* **Task statement**
The answer must consist of every line in the records that contains the word "yellow".

* **Information provided**
##############################
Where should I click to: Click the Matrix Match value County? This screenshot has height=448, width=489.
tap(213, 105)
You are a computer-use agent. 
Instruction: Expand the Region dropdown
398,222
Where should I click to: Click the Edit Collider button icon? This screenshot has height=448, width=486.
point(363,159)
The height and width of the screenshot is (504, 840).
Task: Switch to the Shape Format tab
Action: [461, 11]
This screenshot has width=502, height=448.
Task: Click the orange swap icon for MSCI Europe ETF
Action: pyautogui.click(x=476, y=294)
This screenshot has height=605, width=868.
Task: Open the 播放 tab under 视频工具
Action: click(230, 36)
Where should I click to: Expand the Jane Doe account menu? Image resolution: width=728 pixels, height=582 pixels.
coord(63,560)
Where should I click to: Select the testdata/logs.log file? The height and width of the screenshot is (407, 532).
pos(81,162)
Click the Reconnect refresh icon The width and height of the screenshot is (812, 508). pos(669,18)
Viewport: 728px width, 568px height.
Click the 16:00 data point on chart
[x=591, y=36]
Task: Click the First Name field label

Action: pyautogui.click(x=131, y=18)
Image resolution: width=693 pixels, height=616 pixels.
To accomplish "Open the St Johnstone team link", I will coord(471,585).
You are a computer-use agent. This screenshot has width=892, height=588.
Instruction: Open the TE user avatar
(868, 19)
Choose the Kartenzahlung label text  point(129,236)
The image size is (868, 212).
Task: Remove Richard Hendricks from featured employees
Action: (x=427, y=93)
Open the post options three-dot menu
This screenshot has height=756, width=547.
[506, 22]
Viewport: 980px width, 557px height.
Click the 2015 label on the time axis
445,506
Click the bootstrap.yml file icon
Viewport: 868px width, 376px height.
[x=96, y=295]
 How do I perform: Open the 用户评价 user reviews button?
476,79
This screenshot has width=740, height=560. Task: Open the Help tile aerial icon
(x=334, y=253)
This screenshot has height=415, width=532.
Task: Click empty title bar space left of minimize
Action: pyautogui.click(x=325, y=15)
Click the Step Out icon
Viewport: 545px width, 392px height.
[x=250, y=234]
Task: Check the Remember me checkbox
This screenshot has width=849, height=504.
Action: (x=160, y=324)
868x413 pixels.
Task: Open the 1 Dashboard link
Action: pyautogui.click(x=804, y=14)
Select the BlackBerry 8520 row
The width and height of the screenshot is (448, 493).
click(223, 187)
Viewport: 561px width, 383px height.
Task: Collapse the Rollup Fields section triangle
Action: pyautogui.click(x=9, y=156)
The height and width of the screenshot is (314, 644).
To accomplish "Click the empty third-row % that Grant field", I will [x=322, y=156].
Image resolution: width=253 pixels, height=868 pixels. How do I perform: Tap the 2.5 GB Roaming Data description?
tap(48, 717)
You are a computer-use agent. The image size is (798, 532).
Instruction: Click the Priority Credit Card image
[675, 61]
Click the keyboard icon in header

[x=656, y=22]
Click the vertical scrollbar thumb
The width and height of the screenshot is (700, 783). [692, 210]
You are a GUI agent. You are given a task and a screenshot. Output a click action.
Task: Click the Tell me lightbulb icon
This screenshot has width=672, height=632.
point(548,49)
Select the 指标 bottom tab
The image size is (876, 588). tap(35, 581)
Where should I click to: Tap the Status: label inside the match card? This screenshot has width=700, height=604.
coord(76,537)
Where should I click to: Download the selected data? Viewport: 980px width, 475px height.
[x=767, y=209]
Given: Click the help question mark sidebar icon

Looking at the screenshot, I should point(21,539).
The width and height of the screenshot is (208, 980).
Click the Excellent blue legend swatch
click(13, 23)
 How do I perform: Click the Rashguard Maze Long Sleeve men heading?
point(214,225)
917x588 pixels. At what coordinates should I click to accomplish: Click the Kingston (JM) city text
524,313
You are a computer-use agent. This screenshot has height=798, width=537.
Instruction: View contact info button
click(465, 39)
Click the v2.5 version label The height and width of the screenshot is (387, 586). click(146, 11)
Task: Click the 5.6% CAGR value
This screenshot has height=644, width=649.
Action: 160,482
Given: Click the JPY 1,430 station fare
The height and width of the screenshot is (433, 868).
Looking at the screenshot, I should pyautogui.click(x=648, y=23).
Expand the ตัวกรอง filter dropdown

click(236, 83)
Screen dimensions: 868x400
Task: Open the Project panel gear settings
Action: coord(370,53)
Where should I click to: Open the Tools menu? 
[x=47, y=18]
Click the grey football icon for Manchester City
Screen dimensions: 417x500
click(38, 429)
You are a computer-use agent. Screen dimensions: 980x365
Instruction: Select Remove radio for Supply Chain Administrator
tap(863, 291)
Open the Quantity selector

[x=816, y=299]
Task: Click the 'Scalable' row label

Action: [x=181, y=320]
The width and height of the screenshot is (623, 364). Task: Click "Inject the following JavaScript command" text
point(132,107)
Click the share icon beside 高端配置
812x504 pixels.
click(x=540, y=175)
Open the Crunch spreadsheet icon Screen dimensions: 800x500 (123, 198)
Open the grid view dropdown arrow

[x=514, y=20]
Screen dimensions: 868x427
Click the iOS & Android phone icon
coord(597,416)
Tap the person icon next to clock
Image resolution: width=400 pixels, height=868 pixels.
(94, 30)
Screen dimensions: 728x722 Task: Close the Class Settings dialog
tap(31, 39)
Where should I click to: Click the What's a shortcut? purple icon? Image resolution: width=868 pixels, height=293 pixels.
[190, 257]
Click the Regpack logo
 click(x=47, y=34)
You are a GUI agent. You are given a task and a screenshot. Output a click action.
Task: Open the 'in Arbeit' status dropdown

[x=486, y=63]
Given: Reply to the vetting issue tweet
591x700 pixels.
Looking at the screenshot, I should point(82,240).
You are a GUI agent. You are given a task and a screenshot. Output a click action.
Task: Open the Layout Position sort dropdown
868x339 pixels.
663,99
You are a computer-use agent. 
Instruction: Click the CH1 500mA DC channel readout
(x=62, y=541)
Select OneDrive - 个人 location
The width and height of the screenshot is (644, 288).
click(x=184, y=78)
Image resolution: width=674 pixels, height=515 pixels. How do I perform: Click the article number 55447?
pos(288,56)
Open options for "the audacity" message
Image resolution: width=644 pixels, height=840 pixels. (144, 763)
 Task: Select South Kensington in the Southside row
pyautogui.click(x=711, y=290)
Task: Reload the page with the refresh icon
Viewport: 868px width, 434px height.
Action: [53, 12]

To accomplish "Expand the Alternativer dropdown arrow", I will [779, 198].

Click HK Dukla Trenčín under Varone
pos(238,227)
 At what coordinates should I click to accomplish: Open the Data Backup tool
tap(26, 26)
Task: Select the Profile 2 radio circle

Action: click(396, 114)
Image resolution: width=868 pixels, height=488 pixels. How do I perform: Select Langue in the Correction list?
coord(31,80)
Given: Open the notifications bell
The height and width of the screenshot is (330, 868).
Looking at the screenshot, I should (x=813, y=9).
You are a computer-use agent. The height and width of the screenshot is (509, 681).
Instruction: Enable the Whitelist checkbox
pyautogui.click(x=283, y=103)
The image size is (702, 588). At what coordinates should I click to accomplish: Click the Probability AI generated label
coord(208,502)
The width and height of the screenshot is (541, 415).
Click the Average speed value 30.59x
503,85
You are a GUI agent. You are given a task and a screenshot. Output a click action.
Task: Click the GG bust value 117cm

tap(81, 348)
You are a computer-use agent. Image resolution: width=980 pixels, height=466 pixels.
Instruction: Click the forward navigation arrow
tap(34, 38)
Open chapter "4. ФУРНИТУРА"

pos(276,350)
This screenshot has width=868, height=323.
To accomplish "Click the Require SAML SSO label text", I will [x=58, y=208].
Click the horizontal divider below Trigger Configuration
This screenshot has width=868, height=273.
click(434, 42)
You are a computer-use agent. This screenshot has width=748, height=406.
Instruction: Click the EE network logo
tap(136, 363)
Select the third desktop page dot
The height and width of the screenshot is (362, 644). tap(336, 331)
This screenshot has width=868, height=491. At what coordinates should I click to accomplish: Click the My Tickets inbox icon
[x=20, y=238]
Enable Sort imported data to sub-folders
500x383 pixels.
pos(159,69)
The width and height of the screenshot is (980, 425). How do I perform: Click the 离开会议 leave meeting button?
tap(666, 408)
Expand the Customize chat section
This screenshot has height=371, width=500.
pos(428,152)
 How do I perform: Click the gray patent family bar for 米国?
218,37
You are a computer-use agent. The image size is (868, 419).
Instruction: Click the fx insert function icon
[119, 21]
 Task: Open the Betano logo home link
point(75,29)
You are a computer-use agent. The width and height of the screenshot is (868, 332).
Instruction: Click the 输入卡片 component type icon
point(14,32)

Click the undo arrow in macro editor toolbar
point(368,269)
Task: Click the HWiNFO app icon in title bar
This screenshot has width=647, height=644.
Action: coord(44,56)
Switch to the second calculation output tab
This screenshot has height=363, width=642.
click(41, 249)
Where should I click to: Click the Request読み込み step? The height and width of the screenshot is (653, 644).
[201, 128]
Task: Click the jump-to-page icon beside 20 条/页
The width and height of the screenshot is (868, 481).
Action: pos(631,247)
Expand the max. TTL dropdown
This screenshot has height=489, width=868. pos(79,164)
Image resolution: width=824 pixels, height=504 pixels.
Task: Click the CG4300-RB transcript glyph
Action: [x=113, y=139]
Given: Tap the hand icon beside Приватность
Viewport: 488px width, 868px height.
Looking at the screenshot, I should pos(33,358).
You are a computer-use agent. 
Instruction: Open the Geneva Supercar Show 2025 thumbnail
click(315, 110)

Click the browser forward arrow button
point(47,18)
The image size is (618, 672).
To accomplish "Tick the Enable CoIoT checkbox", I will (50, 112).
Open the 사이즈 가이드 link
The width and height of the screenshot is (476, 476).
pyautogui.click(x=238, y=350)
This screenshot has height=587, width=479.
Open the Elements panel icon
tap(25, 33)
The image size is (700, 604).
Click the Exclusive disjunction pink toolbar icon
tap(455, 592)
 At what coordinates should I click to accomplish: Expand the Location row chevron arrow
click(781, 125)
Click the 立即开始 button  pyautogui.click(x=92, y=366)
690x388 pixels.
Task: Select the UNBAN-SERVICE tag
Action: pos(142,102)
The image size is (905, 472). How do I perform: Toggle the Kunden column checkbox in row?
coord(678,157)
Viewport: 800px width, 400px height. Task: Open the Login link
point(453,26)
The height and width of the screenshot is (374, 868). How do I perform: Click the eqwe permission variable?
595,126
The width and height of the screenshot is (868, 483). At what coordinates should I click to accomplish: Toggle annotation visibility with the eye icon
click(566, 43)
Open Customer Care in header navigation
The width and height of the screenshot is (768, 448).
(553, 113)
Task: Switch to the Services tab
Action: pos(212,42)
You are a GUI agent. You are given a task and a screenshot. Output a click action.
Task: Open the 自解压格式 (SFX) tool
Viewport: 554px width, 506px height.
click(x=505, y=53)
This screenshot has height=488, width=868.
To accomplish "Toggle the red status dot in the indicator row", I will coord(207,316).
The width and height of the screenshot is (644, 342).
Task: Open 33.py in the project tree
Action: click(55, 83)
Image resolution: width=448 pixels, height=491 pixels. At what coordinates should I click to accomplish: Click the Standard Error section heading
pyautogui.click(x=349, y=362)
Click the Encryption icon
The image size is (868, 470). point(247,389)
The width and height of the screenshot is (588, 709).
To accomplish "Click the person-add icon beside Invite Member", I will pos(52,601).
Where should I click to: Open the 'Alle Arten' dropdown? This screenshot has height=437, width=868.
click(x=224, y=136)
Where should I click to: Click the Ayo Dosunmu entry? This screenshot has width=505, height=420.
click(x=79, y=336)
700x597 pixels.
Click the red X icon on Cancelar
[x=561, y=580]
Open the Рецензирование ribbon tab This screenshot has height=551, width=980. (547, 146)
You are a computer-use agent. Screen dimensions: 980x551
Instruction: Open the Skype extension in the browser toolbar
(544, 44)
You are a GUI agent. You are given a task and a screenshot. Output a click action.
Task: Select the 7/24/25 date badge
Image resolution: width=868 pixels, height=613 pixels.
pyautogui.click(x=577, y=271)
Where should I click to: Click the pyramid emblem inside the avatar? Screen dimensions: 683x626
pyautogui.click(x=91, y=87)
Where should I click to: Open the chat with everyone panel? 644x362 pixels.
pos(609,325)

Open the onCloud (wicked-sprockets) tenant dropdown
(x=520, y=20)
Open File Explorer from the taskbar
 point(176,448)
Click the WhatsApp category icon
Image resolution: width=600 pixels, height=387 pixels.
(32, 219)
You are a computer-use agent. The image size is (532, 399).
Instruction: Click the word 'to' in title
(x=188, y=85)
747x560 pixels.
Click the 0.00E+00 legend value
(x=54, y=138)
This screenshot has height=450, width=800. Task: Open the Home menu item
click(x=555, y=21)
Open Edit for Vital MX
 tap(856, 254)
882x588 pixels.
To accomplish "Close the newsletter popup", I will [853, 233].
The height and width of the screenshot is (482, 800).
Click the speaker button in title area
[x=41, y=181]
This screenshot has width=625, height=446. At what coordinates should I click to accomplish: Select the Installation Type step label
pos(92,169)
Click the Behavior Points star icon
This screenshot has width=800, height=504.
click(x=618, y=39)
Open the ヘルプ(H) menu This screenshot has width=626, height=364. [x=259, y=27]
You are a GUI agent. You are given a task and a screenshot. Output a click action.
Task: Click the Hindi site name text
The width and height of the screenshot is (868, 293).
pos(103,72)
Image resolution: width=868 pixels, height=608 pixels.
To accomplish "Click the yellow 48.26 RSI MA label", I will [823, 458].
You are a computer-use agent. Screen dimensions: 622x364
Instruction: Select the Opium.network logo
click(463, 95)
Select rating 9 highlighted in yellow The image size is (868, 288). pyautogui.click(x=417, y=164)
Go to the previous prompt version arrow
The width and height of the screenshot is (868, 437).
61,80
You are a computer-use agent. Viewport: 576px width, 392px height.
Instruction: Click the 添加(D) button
##############################
* **Problem solution**
To accomplish "Click the yellow 48.26 RSI MA label", I will [823, 458].
Select rating 9 highlighted in yellow The image size is (868, 288). pyautogui.click(x=417, y=164)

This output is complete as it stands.